Which means letting him experience something that's not comparing him to Batman or harking back to some previous era (which is not to say material that's done this hasn't been very good) or setting him up in some new territory...This is, once again, a great time to be a fan of Nightwing.  That's the bottom line here, folks.  And Percy and Lobdell in these issues prove they're capable of making it interesting, and good reading. 

Walmart 3-Packs
Ah!  So I've continued reading the latest DC gifts to Wallyworld, the 100-page giants, and while I wish I'd been talking about the King and Bendis tales now unfolding in them here, it's always fun to revisit the 3-packs that still haven't sold out and were trotted out when the giants' display boxes went up.  So I started buying them again, of course, because someone has to...
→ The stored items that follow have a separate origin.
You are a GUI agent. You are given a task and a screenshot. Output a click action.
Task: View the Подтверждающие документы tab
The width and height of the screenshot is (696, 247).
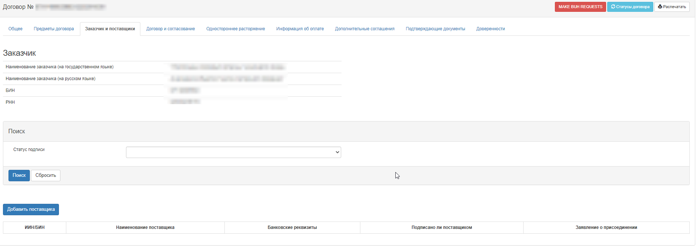pyautogui.click(x=435, y=29)
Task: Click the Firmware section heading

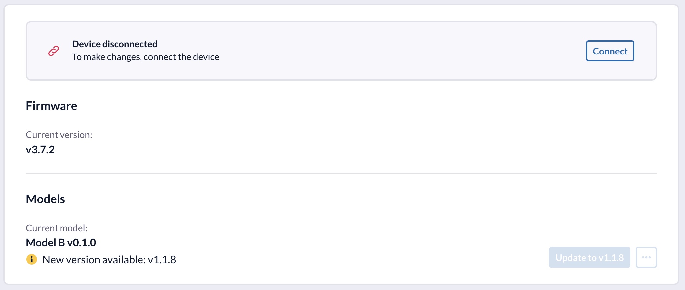Action: 52,106
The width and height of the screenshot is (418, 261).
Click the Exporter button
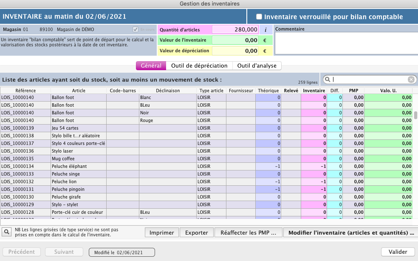pos(196,233)
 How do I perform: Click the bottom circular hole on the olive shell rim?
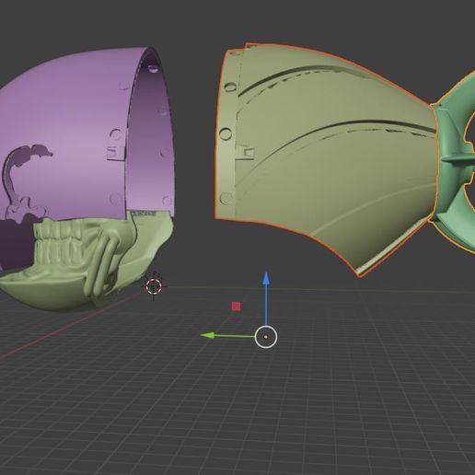(x=226, y=198)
Batman #1, 25, 34 - These are all from the New 52, and were fun to read.  I was never the biggest fan of Scott Snyder's much-acclaimed and -read run, but I appreciated what it was doing.  And the funny thing is, I always seem to enjoy reading it, too.  The twenty-fifth was a "Zero Year" issue, while the thirty-fourth was written by Gerry Duggan, who later took his talents to Marvel (where the state of its zombies is such that they have no idea Duggan is a great talent they ought to be appreciating).  It's a great issue.

Batman Eternal #1 - The start, all over again, of the weekly series that sort of allowed Snyder (and a host of collaborators) to play in the established sandbox a little more than he allowed himself in the main series.  I'm still surprised that there's so little appreciation for the results. 

Green Lantern Corps #34 - John Stewart is still trying to deal with the fact that he let a planet die in Cosmic Odyssey.  It's just one of those late-80s things that has a longer shelf life than necessary.  But it also gives Kyle Rayner-era villain Fatality more stories, and weaves into the complicated nature of the expanded spectrum.  Good GL mythology snapshot (for an issue with a "selfie variant cover," ironically or not).

Trinity of Sin: Pandora - Futures End
Pandora is that signature New 52 character who kind of helped lead the charge of disappointment for fans, who ultimately found her underwhelming despite a massive amount of hype.  But the funny thing is, and I'm pretty sure I've now read this issue through the acquisition of several copies enough times for it to finally sink in, that the fate of the New 52 era is spelled out, how it always seemed destined to lead to DC Rebirth.  Because as far as this issue is concerned, apparently that was always the purpose of Pandora.  Never mind how Geoff Johns later had Doctor Manhattan unceremoniously obliterate her, a kind of symbolic gesture on the whole New 52 era.  Or maybe even that was intentional.  Most fans are never going to care.  But Pandora deserves a better fate.